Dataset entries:
* BEGIN *

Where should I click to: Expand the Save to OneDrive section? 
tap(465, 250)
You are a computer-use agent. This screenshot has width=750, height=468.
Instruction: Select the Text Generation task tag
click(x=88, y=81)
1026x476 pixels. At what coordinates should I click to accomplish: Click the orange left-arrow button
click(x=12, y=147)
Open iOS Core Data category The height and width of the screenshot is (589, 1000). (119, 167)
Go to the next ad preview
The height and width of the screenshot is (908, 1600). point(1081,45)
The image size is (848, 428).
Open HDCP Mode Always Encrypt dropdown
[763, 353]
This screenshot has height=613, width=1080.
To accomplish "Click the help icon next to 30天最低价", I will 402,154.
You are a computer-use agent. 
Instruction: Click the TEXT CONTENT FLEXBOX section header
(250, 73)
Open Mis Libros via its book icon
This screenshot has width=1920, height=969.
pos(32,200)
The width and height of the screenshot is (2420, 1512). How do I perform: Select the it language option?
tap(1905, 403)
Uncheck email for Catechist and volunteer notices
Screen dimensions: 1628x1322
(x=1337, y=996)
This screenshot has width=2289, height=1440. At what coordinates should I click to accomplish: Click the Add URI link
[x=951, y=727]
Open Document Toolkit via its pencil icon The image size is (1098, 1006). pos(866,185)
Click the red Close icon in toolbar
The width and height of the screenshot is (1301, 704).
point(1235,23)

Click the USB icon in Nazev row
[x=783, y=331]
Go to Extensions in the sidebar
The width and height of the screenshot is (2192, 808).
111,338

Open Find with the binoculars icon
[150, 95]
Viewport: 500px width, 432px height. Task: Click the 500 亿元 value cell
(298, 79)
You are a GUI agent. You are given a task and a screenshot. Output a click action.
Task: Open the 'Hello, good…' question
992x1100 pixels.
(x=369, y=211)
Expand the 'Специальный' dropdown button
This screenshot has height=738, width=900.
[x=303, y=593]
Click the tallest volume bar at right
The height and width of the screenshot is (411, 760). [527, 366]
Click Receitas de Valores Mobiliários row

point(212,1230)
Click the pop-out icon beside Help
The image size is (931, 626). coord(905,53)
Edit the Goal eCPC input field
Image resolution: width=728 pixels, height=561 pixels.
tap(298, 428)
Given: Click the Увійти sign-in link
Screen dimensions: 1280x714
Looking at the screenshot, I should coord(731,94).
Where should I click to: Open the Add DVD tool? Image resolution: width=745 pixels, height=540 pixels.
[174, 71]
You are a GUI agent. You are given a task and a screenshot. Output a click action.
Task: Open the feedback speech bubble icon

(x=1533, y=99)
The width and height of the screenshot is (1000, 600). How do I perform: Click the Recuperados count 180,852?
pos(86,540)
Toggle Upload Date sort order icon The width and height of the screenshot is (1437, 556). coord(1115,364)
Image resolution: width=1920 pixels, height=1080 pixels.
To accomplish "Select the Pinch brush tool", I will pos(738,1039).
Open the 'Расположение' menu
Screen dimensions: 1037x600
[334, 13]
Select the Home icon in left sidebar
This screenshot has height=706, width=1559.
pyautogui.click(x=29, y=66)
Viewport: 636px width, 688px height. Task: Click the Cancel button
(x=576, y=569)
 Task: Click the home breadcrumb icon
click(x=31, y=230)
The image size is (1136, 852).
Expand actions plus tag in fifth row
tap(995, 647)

* END *

Reproduce every line of the data above, word for word and in the same order.

● **RESULT**:
Where should I click to: Expand the Save to OneDrive section? 
tap(465, 250)
You are a computer-use agent. This screenshot has width=750, height=468.
Instruction: Select the Text Generation task tag
click(x=88, y=81)
1026x476 pixels. At what coordinates should I click to accomplish: Click the orange left-arrow button
click(x=12, y=147)
Open iOS Core Data category The height and width of the screenshot is (589, 1000). (119, 167)
Go to the next ad preview
The height and width of the screenshot is (908, 1600). point(1081,45)
The image size is (848, 428).
Open HDCP Mode Always Encrypt dropdown
[763, 353]
This screenshot has height=613, width=1080.
To accomplish "Click the help icon next to 30天最低价", I will 402,154.
You are a computer-use agent. 
Instruction: Click the TEXT CONTENT FLEXBOX section header
(250, 73)
Open Mis Libros via its book icon
This screenshot has width=1920, height=969.
pos(32,200)
The width and height of the screenshot is (2420, 1512). How do I perform: Select the it language option?
tap(1905, 403)
Uncheck email for Catechist and volunteer notices
Screen dimensions: 1628x1322
(x=1337, y=996)
This screenshot has width=2289, height=1440. At what coordinates should I click to accomplish: Click the Add URI link
[x=951, y=727]
Open Document Toolkit via its pencil icon The image size is (1098, 1006). pos(866,185)
Click the red Close icon in toolbar
The width and height of the screenshot is (1301, 704).
point(1235,23)

Click the USB icon in Nazev row
[x=783, y=331]
Go to Extensions in the sidebar
The width and height of the screenshot is (2192, 808).
111,338

Open Find with the binoculars icon
[150, 95]
Viewport: 500px width, 432px height. Task: Click the 500 亿元 value cell
(298, 79)
You are a GUI agent. You are given a task and a screenshot. Output a click action.
Task: Open the 'Hello, good…' question
992x1100 pixels.
(x=369, y=211)
Expand the 'Специальный' dropdown button
This screenshot has height=738, width=900.
[x=303, y=593]
Click the tallest volume bar at right
The height and width of the screenshot is (411, 760). [527, 366]
Click Receitas de Valores Mobiliários row

point(212,1230)
Click the pop-out icon beside Help
The image size is (931, 626). coord(905,53)
Edit the Goal eCPC input field
Image resolution: width=728 pixels, height=561 pixels.
tap(298, 428)
Given: Click the Увійти sign-in link
Screen dimensions: 1280x714
Looking at the screenshot, I should coord(731,94).
Where should I click to: Open the Add DVD tool? Image resolution: width=745 pixels, height=540 pixels.
[174, 71]
You are a GUI agent. You are given a task and a screenshot. Output a click action.
Task: Open the feedback speech bubble icon

(x=1533, y=99)
The width and height of the screenshot is (1000, 600). How do I perform: Click the Recuperados count 180,852?
pos(86,540)
Toggle Upload Date sort order icon The width and height of the screenshot is (1437, 556). coord(1115,364)
Image resolution: width=1920 pixels, height=1080 pixels.
To accomplish "Select the Pinch brush tool", I will pos(738,1039).
Open the 'Расположение' menu
Screen dimensions: 1037x600
[334, 13]
Select the Home icon in left sidebar
This screenshot has height=706, width=1559.
pyautogui.click(x=29, y=66)
Viewport: 636px width, 688px height. Task: Click the Cancel button
(x=576, y=569)
 Task: Click the home breadcrumb icon
click(x=31, y=230)
The image size is (1136, 852).
Expand actions plus tag in fifth row
tap(995, 647)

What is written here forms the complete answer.